◆ Problem description ◆
Only lines holding "Insert" are needed; copy each of them from the data below.

....

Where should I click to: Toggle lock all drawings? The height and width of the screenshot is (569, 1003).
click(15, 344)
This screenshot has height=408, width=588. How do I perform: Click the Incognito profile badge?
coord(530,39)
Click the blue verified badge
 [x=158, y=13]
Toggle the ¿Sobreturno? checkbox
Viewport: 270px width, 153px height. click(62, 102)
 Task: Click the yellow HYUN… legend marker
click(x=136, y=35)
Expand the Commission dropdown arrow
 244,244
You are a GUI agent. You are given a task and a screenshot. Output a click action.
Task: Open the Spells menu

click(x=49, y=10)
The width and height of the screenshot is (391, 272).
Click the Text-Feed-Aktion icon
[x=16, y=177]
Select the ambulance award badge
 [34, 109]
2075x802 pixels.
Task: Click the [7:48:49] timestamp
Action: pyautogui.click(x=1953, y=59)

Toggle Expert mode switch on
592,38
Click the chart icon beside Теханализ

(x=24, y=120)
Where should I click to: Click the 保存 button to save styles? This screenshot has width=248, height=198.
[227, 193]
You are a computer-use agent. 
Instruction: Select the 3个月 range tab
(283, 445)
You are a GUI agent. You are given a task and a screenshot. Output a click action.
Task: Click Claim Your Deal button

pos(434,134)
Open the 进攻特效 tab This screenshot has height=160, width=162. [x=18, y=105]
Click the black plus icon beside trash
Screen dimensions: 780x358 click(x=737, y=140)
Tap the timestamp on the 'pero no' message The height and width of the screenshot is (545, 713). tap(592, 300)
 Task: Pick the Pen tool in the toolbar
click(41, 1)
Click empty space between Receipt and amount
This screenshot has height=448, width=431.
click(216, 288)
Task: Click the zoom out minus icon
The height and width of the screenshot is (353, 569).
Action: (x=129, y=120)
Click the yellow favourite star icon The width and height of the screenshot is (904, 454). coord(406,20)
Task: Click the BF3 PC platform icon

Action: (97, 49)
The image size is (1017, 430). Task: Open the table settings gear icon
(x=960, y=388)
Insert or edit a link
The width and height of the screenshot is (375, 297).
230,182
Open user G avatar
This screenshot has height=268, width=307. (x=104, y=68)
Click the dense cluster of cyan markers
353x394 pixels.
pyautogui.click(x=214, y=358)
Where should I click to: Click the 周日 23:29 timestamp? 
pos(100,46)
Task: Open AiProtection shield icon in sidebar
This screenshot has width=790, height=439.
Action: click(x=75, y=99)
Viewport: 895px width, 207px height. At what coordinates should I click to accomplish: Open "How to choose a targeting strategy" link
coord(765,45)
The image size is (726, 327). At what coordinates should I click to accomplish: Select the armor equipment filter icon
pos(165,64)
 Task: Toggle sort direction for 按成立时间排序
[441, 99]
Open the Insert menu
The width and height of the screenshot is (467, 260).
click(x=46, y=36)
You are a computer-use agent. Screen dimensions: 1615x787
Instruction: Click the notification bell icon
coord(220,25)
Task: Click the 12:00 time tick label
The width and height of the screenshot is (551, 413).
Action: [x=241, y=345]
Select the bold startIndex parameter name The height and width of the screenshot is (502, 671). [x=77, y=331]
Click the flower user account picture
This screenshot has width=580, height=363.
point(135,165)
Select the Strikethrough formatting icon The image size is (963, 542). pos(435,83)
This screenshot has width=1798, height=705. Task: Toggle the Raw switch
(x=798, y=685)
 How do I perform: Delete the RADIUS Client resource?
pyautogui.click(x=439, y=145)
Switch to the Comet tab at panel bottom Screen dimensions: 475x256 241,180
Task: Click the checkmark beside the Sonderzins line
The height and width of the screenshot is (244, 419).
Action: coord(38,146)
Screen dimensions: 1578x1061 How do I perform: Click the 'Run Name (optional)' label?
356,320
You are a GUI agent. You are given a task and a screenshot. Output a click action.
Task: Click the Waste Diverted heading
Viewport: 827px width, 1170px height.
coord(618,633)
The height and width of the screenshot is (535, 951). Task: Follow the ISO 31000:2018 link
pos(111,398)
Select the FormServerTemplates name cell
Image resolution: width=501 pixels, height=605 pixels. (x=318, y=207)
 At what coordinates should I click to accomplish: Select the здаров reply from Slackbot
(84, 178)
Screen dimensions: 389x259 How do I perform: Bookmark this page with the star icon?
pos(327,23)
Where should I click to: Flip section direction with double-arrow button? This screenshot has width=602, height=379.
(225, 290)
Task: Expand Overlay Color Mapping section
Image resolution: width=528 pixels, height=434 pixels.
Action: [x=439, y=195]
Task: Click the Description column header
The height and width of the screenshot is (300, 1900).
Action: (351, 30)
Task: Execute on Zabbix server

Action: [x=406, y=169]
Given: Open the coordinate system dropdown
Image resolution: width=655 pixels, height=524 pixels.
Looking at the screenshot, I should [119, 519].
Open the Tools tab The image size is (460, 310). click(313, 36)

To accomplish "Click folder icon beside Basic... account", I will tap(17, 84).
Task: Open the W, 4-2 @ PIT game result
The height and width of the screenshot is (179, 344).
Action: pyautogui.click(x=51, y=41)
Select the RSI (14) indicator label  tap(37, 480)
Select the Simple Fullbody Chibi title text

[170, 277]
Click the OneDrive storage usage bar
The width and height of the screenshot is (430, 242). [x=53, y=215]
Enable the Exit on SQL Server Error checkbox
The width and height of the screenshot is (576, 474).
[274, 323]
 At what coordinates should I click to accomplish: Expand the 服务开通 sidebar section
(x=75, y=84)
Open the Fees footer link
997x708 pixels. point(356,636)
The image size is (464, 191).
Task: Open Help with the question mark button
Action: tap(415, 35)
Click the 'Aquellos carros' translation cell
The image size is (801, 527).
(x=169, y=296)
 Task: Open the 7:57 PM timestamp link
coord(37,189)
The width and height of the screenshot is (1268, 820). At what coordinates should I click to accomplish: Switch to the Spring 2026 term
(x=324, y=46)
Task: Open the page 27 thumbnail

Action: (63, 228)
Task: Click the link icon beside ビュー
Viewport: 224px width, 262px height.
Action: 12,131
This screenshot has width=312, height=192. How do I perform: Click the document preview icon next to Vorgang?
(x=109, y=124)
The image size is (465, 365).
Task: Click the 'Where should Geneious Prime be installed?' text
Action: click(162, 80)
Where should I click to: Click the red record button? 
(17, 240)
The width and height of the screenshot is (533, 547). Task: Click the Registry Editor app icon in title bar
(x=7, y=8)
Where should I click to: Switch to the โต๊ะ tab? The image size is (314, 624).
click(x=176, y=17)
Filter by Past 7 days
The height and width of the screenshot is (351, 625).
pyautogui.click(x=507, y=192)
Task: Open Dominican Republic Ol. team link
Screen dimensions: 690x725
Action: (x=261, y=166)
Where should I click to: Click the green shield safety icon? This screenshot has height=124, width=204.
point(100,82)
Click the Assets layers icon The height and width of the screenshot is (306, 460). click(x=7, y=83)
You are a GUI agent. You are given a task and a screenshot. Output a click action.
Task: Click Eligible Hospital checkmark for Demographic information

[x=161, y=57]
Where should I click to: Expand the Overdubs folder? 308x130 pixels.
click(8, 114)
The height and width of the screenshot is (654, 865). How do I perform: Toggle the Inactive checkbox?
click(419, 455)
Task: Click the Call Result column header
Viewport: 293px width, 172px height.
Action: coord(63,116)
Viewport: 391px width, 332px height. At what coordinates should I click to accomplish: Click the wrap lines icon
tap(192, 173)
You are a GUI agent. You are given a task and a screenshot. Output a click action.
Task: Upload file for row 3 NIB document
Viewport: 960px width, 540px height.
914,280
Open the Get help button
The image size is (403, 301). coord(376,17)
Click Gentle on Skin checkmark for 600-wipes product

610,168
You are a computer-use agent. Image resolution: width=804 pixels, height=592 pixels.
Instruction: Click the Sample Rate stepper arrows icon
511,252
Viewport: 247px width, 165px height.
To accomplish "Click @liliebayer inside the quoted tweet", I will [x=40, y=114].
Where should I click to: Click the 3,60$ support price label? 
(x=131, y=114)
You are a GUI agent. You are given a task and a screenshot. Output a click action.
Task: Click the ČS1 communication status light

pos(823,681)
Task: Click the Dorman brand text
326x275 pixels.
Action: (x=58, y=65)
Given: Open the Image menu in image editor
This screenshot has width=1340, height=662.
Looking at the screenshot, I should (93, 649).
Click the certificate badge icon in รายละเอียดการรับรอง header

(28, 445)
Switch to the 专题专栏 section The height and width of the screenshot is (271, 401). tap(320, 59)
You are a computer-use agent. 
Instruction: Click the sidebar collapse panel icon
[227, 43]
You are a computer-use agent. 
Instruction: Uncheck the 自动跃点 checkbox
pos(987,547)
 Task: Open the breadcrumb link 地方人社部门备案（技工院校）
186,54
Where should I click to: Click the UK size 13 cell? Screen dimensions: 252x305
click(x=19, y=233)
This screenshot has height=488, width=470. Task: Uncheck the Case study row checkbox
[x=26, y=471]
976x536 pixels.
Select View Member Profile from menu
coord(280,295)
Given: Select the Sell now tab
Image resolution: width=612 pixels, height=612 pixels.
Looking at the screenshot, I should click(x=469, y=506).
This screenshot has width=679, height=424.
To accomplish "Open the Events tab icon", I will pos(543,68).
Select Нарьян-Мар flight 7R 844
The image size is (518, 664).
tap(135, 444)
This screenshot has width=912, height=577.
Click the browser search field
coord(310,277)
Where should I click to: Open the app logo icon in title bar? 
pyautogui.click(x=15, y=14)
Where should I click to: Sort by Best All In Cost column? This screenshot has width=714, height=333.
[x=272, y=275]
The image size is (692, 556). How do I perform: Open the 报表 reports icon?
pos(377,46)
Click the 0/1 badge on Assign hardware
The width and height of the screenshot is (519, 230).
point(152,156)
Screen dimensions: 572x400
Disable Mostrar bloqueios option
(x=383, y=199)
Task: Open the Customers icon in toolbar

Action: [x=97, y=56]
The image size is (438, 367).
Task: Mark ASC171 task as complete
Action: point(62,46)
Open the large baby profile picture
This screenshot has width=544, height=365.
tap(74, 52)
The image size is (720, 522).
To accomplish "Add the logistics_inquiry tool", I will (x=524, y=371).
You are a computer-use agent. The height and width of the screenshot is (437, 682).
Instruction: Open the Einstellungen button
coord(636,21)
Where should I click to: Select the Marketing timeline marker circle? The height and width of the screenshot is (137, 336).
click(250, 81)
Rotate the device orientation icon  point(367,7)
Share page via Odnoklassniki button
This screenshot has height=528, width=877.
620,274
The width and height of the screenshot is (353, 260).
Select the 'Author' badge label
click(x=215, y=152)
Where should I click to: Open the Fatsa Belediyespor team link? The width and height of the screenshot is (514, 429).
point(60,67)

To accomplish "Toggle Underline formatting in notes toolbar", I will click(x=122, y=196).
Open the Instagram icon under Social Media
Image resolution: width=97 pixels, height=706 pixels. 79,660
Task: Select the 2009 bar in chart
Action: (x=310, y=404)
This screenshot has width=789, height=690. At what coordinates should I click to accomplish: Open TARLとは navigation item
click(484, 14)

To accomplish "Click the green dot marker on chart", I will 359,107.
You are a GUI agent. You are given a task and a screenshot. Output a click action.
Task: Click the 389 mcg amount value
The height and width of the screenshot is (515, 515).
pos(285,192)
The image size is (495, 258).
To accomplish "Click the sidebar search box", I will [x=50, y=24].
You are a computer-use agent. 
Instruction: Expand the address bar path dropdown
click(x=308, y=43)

....

◆ Task solution ◆
Insert or edit a link
Open the Insert menu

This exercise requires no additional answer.